The Entry API for BTreeMap returns an Entry struct. Currently I have this:

pub enum Entry<'a, K, V> {
    /// Vacant entry - map doesn't yet contain key.
    Vacant(VacantEntry<'a, K, V>),
    /// Occupied entry - map already contains key.
    Occupied(OccupiedEntry<'a, K, V>),
}

and

pub struct OccupiedEntry<'a, K, V> {
    map: &'a mut BTreeMap<K, V>,
    key: OccupiedEntryKey,
}

and

enum OccupiedEntryKey {
    First,
    Last,
    Some(Position),
}

and

struct Position {
    key_found: bool,
    leaf_full: bool,
    ix: PosVec,

and

type PosVec = smallvec::SmallVec<[u8; 8]>;

( All taken from lib.rs - source)

So here PosVec is used to relatively quickly find a place in the BTree using indexes. However it would be more efficient to store some kind of pointer to the Leaf. However I cannot store both a mutable reference to the whole BTreeMap and a mutable reference to the Leaf in the Entry, Rust's rules do not permit it ( correct me if I am wrong ). So what could I do instead, and still have sound code?

Maybe I can use two raw pointers, and use those to get mutable references as required. For example if OccupiedEntry::Remove is called, I can (efficiently) remove the (K,V) pair from the Leaf and then decrement the len field in BTreeMap, and the operation is complete. Would that be correct?

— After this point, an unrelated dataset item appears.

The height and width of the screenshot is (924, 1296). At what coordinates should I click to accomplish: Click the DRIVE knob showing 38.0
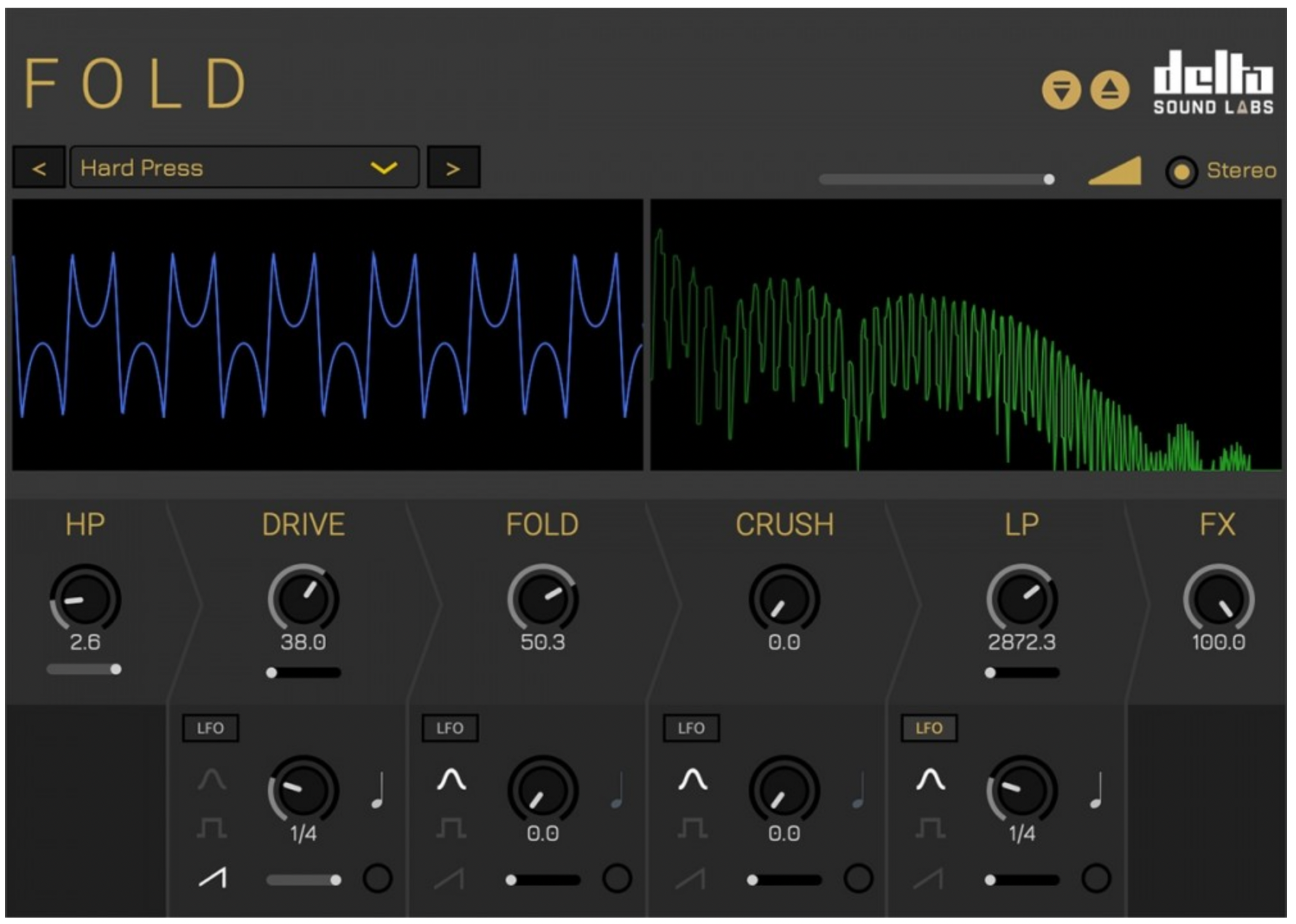click(x=303, y=599)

[ There are actually two cases, some (K,V) pairs are stored in non-Leaf structs, but I will ignore that here for simplicity ]

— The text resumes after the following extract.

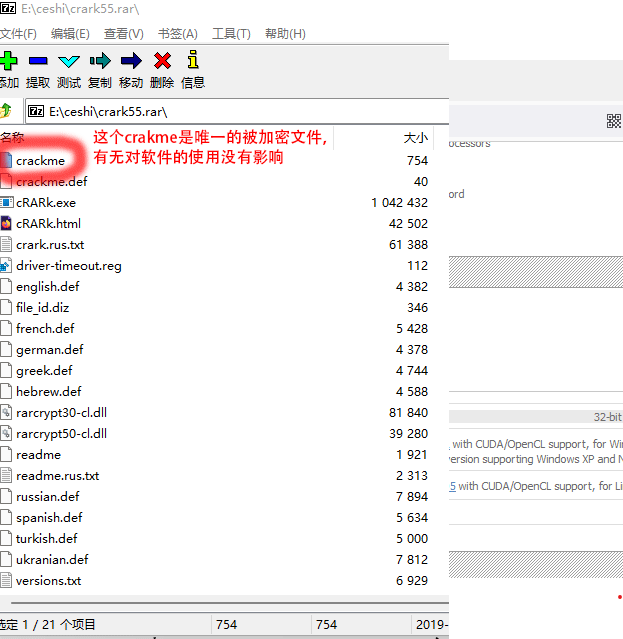This screenshot has height=639, width=623.
Task: Click the blue Extract (提取) minus icon
Action: point(38,61)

Note: the whole point here is to better understand what is allowed with raw pointers and what is not, how they can be used correctly.

The problem goes back to the instant/unconditional UB that would be caused by converting the raw pointers to mutable refs, such that the single ownership rule is violated. If we break that rule, the compiler isn't designed to produce sound results. I believe this is the sort of thing that will cause Miri to fail, or at least it did for me in similar circumstances.

1 Like

If the only reason to have a mutable reference to the root is to adjust the length, you could keep that as &mut usize instead, and an &mut Tree that points to the internal node which contains the key.

1 Like

It is a bit more complicated, it depends what methods of Entry are called, and also whether the Leaf ( or possibly NonLeaf ) node where the (K,V) pair is stored is full. If it is full, then "more complicated" things need to happen (the node needs to be split, and parent node updated etc), if the operation is Insert.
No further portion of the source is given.